Spatial mapping using databases of restaurant and school addresses shows that fast-food restaurants cluster themselves within a short walking distance of schools, according to a report in the September issue of the American Journal of Public Health. The investigators, led by Dr. Bryn Austin of the Division of Adolescent and Young Adult Medicine at Children's Hospital Boston, are concerned that putting fast food so close to schoolchildren is undermining their nutrition and contributing to obesity.

Austin and her colleagues from the Harvard School of Public Health's Prevention Research Center compiled a comprehensive list of 613 fast-food restaurants in the city of Chicago, as well as a list of 1,292 public and private kindergartens, elementary schools, middle schools and high schools. Each restaurant and school was assigned longitude and latitude coordinates and census tract identification codes. Using statistical methods, the researchers quantified the distances between schools and restaurants and calculated the degree of clustering.

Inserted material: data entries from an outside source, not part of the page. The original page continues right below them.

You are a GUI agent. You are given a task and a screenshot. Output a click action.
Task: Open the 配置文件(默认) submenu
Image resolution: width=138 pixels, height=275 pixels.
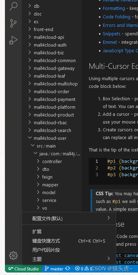pyautogui.click(x=69, y=219)
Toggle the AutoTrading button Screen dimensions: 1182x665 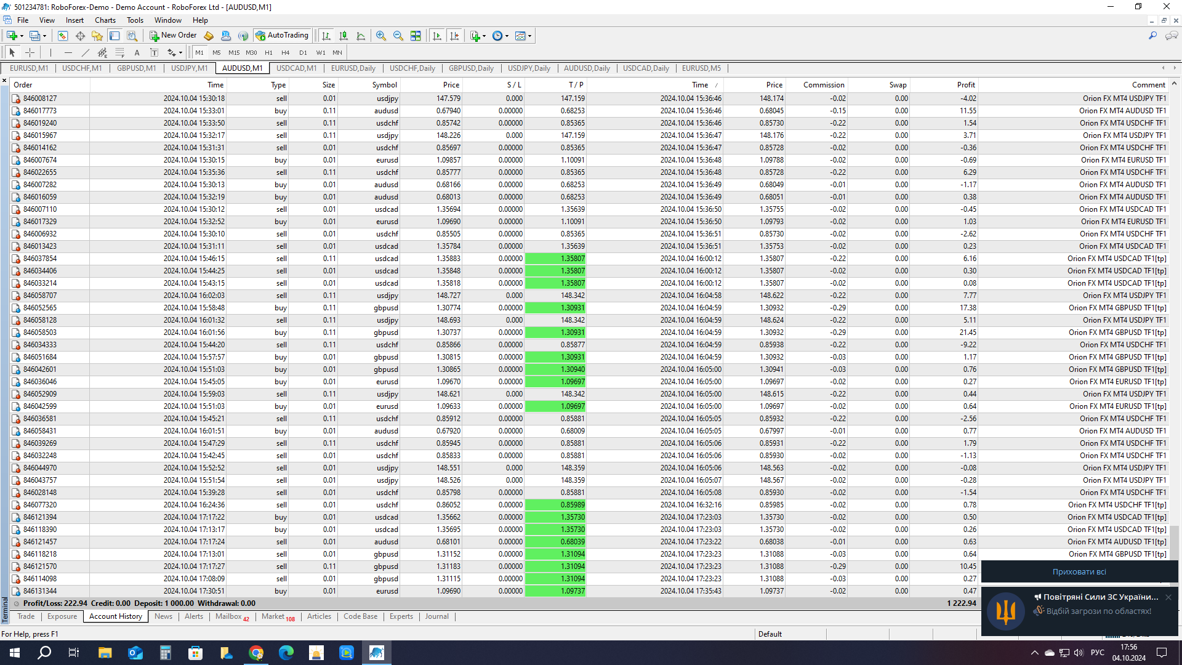tap(282, 36)
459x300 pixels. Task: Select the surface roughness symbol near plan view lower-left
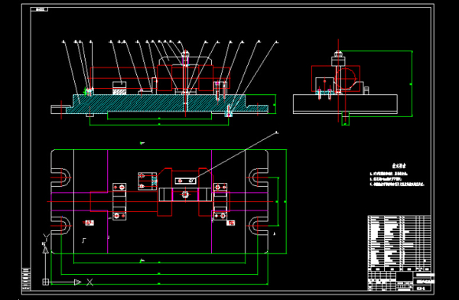pos(83,240)
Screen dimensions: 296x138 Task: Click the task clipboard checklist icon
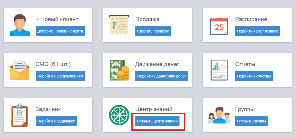coord(20,115)
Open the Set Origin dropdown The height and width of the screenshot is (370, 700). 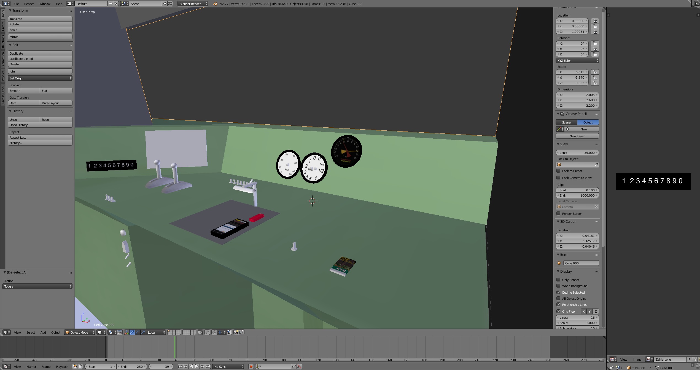tap(40, 78)
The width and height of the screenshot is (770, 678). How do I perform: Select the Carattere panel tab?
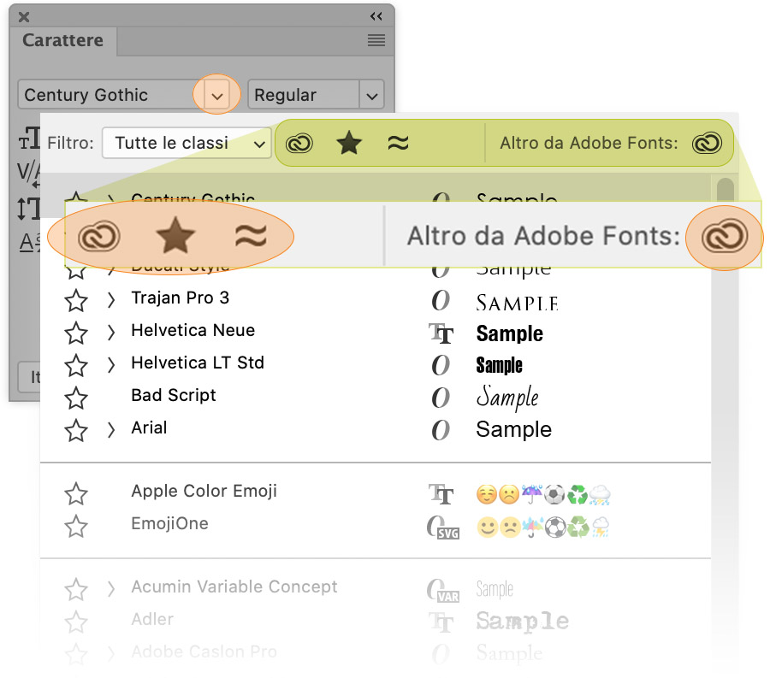pyautogui.click(x=62, y=40)
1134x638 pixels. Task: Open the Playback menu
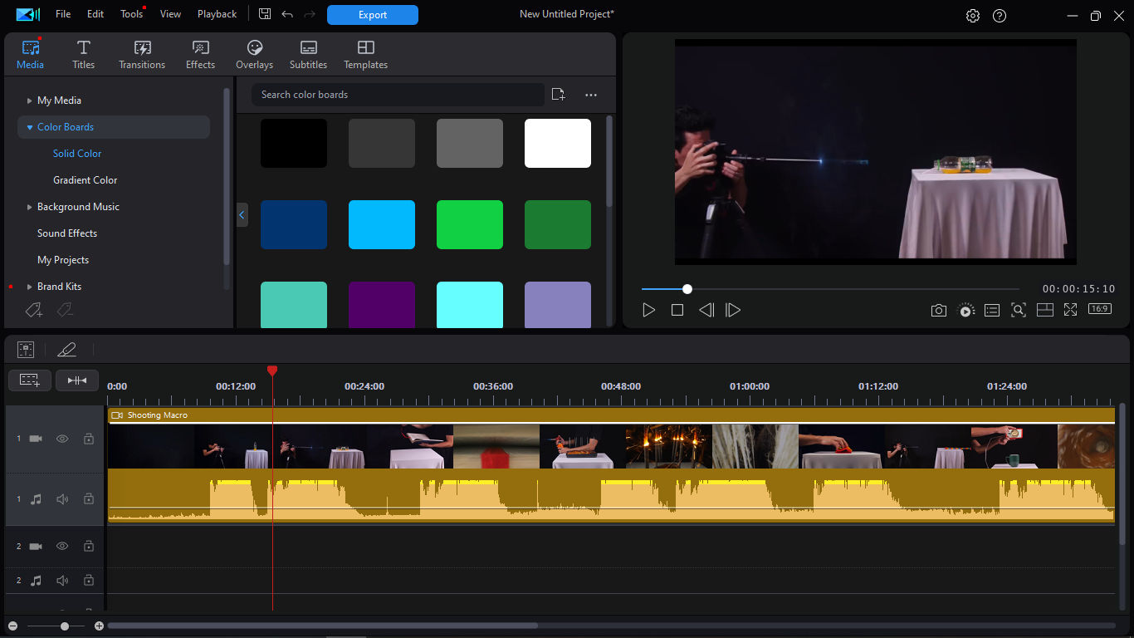[217, 14]
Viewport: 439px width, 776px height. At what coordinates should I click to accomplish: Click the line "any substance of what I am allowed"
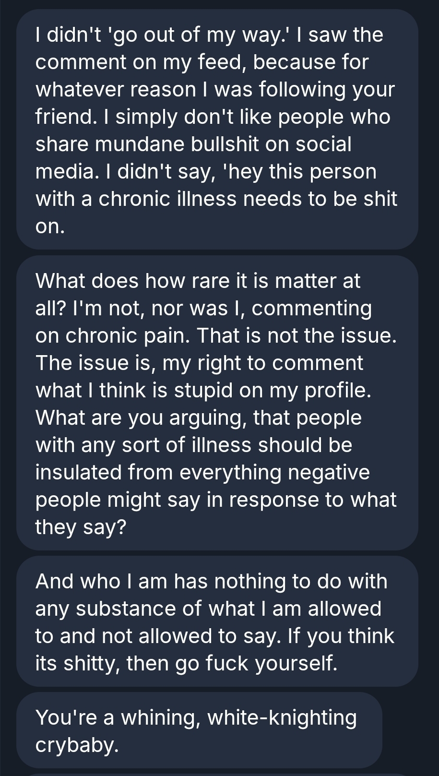point(208,609)
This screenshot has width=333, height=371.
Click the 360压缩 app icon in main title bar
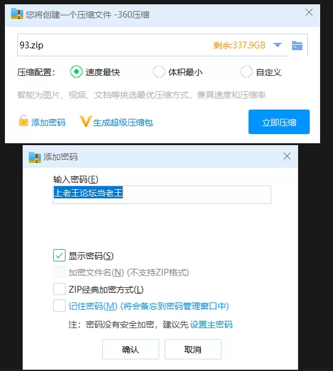coord(17,14)
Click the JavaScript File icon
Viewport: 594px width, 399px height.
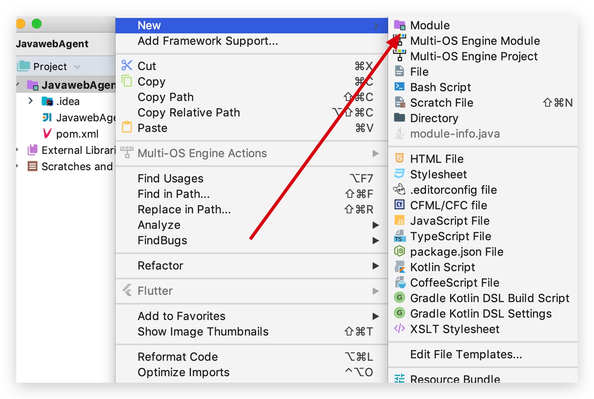click(x=400, y=221)
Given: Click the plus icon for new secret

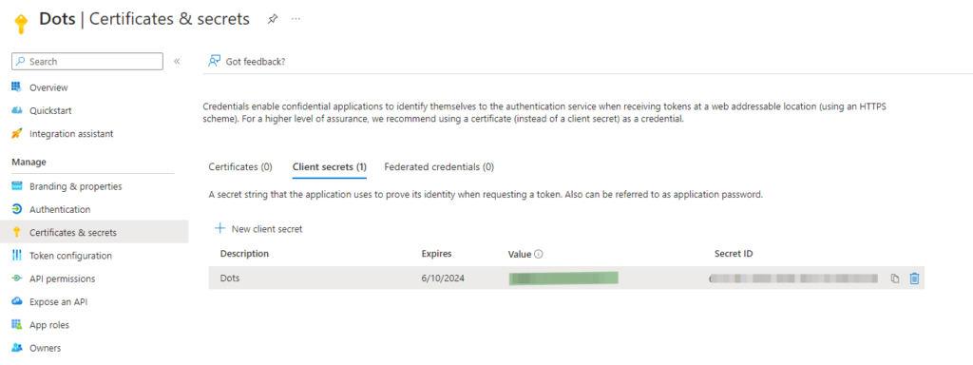Looking at the screenshot, I should pyautogui.click(x=219, y=228).
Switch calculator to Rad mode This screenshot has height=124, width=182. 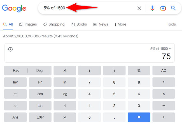[16, 70]
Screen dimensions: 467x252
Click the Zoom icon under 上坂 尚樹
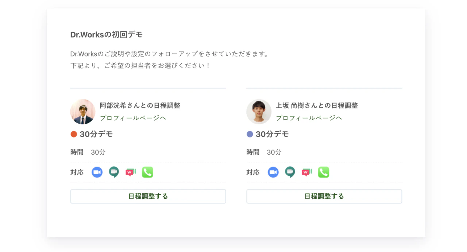pos(273,172)
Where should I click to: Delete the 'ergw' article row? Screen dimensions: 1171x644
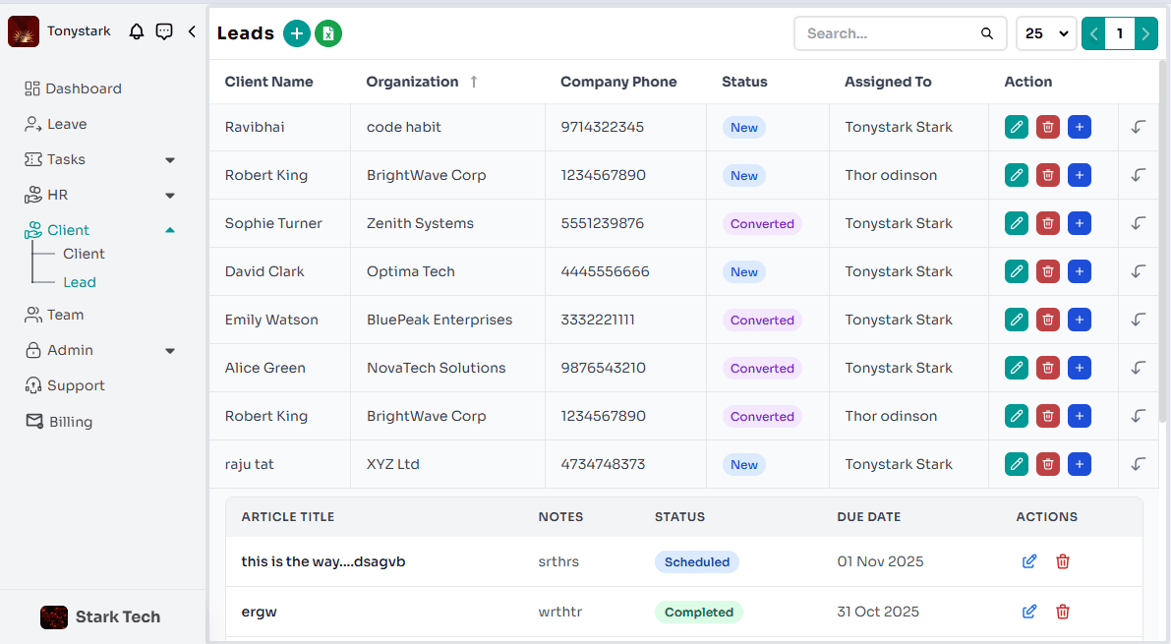point(1062,612)
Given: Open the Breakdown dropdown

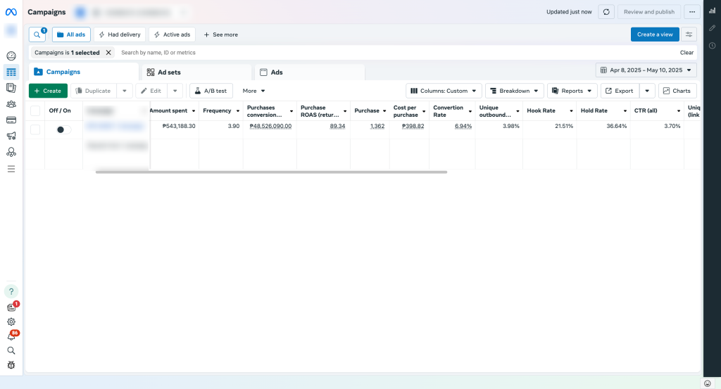Looking at the screenshot, I should click(515, 91).
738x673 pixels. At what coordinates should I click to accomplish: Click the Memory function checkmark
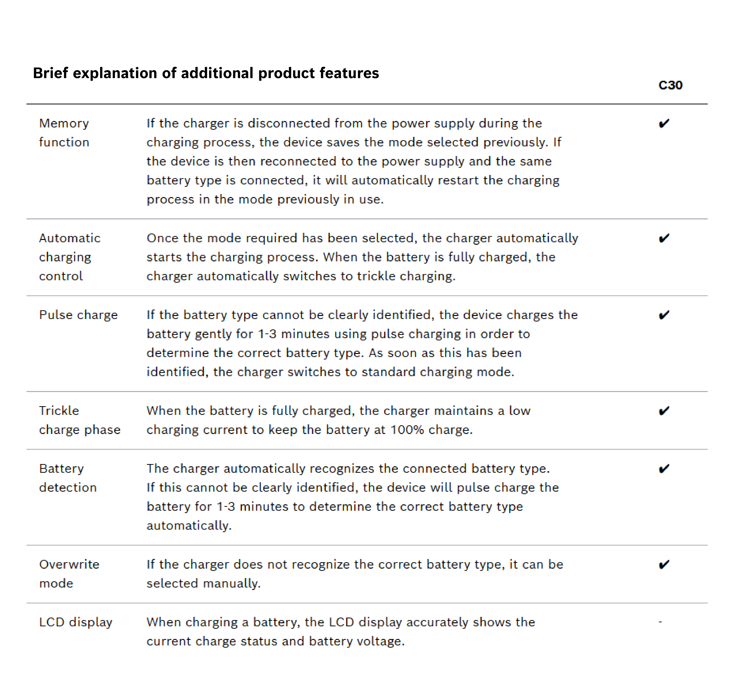pos(664,123)
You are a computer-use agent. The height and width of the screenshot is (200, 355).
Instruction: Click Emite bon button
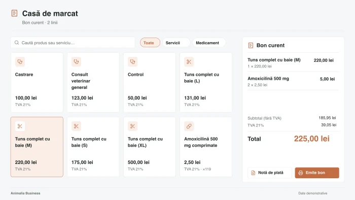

In half the city's schools, the nearest fast-food restaurant was 0.3 miles away, or just over a 5-minute walk. Seventy-eight percent of schools had at least one fast-food restaurant within half a mile, or about a 10-minute walk, and 35 percent within a quarter of a mile. Mapping showed significant clustering: 3 to 4 times more fast-food restaurants were within a mile of a school than would be expected had the restaurants located themselves without regard to schools.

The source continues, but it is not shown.